- **TASK DETAILS**:
Copy the listing below line for line, leaving out the pictures.

·····

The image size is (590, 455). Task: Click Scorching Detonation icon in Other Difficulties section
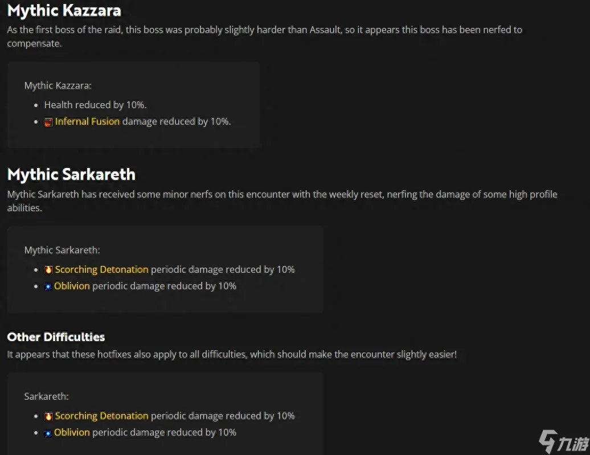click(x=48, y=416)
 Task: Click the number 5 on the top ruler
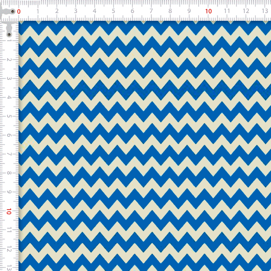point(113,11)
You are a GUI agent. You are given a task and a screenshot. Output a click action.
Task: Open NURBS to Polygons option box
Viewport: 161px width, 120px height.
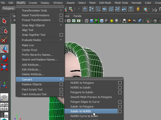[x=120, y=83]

·····

- **FINAL RESULT**:
The image size is (590, 455). Task: Click Scorching Detonation icon in Other Difficulties section
click(x=48, y=416)
 Task: Click the number 5 on the top ruler
point(113,11)
You are a GUI agent. You are given a task and a screenshot. Output a click action.
Task: Open NURBS to Polygons option box
Viewport: 161px width, 120px height.
[x=120, y=83]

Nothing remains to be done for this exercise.